(Data extracted from a collection)
▼
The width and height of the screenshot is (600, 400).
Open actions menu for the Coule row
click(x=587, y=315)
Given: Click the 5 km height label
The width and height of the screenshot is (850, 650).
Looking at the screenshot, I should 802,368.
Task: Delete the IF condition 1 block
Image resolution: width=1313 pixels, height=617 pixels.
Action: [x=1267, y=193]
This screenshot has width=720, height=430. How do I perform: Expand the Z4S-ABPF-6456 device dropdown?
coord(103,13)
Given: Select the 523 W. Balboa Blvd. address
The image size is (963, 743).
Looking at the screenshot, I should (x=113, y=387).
▲
▼
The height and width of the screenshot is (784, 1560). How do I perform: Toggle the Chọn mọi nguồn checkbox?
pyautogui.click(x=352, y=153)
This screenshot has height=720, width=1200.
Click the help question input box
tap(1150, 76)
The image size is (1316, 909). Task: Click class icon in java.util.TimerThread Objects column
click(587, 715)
▲
## PROBLEM DESCRIPTION
Rewrite the items from the line with "Given: Click the 5 km height label" up to and including the line with "Looking at the screenshot, I should (x=113, y=387).", replacing "Given" with "Instruction" and leaving everything else unchanged. Give only those lines.

## RESPONSE TO THIS EXERCISE
Instruction: Click the 5 km height label
The width and height of the screenshot is (850, 650).
Looking at the screenshot, I should 802,368.
Task: Delete the IF condition 1 block
Image resolution: width=1313 pixels, height=617 pixels.
Action: [x=1267, y=193]
This screenshot has width=720, height=430. How do I perform: Expand the Z4S-ABPF-6456 device dropdown?
coord(103,13)
Instruction: Select the 523 W. Balboa Blvd. address
The image size is (963, 743).
Looking at the screenshot, I should (x=113, y=387).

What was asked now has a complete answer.